:: THE TASK ::
In the article on savings below, how much should someone who spends about $3,000 a month save to cover six months?

:: PAGE EXCERPT ::
^^^^

How much money should you have in your savings account?

Have you ever wondered how much money you should have stashed away as savings to cover any unexpected expenses and to ensure your future is financially secure?

When it comes to deciding how much money you should have in your savings, there is no one-size-fits-all answer. As a general rule of thumb, you should aim to have enough to cover at least three to six months’ worth of basic expenses. Exactly how much you’ll need depends on your lifestyle.

In this article

We will take you through all the things you need to know to have a good savings fund stashed away for later use. If putting away such a big amount of money seems overwhelming, remember that you have a plan in place and this will make you financially stable later on. Here’s how you can figure out how much you should aim to save and some tips on how to grow your savings quickly.

Finding your target number

To calculate how much money you need to save — or what three to six months’ worth of expenses come up for you — add up how much you usually spend on your most important monthly bills. You can begin by going through your recent bank and credit card statements.

Take only essential costs into consideration. These include expenses such as rent, utility bills, insurance installments, loans, and other debt payments, and the cost of groceries and commute. You should have enough savings tucked away to be able to continue paying your most important bills for a few months without having to take on debt.

You don’t have to account for your contributions that go into your savings or what you spend on dining out or other leisure activities. You’ll have to assume that you will be drastically cutting down on such costs during an emergency.

What’s a good plan?

Let’s say you spend a total of about $3,000 on your monthly expenses. You should aim to have at least 3x of that, or $9,000, in savings. To give yourself more breathing room, you can increase that to $18,000 in savings and this will be enough to keep you afloat for six months.

Keeping about three to six months of expenditures saved up is a good general rule to abide by, but you can even aim to save more. If you want to take a long break from work, lose your job, or if you have irregular income, then keeping aside an amount enough to cover around 12 months’ expenses is smart. You may also want to save more if you want to account for optional expenses like the occasional dining out, shopping, or other entertainment.

^^^^

[Stored items]

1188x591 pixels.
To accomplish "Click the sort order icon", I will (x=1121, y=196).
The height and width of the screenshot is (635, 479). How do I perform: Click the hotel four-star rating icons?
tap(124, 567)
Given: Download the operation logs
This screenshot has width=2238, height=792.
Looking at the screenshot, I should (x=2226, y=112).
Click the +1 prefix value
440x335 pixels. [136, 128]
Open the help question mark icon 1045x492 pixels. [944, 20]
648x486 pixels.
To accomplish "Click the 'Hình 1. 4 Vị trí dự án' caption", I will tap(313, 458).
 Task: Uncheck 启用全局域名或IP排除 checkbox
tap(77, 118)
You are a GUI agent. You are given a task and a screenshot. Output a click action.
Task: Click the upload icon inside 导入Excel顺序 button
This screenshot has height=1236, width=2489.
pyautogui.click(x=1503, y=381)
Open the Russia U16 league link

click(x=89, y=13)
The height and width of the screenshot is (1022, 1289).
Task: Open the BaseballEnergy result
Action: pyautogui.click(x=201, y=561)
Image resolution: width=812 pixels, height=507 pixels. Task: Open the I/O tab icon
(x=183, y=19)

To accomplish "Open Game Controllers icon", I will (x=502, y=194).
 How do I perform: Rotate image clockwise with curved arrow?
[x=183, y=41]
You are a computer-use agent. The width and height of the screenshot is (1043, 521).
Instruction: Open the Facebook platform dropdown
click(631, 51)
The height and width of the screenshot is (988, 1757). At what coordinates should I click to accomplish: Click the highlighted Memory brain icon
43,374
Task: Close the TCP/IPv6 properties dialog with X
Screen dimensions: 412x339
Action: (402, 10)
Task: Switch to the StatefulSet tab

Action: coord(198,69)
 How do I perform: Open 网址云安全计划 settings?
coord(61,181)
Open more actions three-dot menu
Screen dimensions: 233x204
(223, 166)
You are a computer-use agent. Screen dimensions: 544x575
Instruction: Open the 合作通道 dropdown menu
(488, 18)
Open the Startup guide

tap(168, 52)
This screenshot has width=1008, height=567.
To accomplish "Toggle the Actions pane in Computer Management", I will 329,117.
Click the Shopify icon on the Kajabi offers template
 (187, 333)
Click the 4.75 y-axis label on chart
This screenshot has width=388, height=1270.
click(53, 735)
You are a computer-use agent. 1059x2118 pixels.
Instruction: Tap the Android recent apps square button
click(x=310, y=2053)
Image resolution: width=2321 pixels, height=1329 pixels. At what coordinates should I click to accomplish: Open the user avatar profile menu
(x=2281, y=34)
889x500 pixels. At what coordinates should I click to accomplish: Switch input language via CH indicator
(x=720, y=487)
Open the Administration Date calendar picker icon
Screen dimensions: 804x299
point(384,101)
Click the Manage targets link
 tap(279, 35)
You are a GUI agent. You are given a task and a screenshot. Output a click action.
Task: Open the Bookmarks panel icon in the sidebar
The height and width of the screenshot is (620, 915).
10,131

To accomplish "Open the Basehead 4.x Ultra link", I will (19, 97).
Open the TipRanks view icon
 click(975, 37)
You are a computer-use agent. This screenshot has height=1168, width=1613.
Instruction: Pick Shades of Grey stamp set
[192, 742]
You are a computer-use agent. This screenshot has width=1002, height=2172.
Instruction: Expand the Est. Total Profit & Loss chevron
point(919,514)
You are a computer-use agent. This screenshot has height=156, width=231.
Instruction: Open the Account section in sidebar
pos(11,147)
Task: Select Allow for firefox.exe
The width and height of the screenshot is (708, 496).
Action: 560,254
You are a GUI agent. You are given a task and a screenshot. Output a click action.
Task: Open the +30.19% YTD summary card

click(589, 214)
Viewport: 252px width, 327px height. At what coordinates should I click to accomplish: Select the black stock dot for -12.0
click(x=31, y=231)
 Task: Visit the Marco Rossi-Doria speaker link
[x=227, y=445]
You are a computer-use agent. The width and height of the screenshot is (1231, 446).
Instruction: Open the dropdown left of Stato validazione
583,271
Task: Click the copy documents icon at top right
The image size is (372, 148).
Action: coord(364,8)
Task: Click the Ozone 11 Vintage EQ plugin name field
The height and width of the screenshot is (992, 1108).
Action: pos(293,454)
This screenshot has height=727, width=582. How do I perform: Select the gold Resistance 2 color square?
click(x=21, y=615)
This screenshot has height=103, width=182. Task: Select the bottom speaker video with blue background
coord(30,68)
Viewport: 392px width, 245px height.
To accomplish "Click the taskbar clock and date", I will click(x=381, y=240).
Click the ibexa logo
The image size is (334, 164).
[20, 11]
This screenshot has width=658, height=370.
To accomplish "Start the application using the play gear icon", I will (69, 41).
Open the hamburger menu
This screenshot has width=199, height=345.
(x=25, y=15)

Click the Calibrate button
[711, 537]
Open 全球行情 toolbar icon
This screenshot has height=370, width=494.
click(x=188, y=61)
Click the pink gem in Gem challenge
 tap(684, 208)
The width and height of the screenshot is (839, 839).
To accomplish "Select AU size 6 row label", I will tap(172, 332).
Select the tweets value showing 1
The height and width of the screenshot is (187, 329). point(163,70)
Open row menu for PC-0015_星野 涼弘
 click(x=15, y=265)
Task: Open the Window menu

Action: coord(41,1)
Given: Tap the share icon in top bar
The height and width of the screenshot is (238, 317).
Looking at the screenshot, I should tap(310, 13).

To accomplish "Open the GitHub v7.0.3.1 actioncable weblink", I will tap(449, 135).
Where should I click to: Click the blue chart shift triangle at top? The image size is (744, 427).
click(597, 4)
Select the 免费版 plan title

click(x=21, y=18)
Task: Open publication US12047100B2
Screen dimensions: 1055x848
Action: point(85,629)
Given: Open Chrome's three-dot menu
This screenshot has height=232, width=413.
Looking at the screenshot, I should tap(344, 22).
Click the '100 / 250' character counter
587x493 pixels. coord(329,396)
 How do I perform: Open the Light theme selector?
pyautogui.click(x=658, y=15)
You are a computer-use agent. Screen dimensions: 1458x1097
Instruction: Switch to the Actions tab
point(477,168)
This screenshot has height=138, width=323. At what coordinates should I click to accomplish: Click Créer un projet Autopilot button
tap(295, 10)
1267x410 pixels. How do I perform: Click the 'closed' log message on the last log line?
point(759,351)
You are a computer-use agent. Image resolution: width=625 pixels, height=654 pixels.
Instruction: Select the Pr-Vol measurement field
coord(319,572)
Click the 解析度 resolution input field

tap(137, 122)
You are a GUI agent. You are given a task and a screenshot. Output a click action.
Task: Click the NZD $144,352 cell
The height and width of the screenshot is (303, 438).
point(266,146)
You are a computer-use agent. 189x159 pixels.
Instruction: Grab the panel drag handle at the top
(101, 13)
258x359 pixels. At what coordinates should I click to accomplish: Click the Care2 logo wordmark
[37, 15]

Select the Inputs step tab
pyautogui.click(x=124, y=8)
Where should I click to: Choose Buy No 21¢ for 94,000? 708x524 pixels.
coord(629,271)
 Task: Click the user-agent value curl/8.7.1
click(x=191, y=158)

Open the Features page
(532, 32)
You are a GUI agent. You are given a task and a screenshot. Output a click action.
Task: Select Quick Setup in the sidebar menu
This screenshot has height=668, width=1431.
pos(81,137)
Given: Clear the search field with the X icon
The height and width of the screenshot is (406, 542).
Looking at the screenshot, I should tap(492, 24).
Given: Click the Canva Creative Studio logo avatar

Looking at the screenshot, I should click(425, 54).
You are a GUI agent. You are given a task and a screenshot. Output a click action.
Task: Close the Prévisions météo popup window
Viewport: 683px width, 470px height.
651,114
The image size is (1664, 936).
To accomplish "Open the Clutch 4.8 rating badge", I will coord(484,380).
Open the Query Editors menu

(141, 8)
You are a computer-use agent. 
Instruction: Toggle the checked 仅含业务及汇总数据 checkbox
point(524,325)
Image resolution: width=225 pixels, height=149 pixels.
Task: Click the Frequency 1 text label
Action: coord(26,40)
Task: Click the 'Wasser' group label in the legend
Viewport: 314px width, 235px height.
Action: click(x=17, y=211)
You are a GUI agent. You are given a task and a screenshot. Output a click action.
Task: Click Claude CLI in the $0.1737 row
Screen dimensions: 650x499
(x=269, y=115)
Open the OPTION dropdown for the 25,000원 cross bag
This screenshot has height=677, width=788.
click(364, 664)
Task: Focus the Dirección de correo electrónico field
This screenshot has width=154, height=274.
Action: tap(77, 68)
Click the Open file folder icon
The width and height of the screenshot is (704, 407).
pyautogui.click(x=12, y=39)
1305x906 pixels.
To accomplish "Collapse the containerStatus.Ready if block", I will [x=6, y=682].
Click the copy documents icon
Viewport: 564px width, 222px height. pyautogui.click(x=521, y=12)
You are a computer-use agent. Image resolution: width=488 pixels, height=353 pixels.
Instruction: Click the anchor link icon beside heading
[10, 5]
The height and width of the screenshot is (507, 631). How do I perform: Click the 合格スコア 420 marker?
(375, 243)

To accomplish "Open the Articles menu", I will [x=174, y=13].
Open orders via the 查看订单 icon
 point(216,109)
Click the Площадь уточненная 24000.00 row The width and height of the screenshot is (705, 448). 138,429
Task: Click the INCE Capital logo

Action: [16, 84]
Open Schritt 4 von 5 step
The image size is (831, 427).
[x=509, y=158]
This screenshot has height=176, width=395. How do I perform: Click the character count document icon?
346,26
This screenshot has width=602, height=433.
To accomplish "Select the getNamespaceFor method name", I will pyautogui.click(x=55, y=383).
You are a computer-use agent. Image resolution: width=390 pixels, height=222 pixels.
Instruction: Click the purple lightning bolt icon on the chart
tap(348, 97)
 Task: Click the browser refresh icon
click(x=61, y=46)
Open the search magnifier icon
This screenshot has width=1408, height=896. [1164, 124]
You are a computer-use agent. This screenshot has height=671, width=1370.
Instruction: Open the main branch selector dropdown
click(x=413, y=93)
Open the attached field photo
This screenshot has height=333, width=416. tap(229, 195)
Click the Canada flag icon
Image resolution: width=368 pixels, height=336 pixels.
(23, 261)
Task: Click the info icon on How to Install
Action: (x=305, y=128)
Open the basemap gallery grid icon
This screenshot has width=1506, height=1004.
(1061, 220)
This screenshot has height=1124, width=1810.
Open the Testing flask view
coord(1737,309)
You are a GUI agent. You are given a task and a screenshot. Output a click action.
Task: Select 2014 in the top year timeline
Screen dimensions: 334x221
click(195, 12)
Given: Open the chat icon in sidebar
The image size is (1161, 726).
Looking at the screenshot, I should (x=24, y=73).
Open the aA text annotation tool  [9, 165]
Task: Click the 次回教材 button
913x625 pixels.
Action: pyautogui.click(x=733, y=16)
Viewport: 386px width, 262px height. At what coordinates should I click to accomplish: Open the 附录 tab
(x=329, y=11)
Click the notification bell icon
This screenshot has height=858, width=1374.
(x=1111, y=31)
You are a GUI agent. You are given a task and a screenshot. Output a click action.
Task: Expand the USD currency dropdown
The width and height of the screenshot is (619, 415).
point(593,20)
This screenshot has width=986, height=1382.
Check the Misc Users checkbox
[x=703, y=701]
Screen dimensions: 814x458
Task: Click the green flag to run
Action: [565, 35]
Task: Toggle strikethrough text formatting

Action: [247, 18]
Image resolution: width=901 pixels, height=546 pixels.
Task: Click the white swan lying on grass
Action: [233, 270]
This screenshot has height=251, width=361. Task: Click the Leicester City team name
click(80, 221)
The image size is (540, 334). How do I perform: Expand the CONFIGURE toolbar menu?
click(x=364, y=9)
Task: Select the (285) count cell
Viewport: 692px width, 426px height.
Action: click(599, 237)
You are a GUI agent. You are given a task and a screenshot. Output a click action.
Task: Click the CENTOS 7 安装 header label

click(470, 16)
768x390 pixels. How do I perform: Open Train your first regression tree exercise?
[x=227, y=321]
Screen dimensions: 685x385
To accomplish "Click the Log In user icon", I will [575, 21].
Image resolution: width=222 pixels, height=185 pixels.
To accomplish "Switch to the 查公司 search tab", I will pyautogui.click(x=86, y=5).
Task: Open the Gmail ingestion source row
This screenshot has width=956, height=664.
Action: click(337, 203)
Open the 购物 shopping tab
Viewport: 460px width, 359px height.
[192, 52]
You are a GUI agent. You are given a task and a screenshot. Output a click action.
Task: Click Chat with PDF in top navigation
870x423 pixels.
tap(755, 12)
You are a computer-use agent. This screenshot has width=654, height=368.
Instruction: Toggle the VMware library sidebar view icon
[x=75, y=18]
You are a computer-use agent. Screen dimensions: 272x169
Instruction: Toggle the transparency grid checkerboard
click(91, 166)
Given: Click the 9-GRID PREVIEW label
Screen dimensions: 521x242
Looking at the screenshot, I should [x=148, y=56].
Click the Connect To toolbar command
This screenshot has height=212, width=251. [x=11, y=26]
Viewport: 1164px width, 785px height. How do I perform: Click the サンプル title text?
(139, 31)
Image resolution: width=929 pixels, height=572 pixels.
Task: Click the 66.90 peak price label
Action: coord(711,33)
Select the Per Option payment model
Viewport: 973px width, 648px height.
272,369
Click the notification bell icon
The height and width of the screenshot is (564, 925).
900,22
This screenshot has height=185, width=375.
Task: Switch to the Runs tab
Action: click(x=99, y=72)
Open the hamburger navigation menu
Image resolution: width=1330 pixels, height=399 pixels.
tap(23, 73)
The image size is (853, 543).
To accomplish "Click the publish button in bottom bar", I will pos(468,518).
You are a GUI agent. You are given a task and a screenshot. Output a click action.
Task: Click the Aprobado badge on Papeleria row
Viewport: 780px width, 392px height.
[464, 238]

^^^^

:: SOLVED EXERCISE ::
$18,000.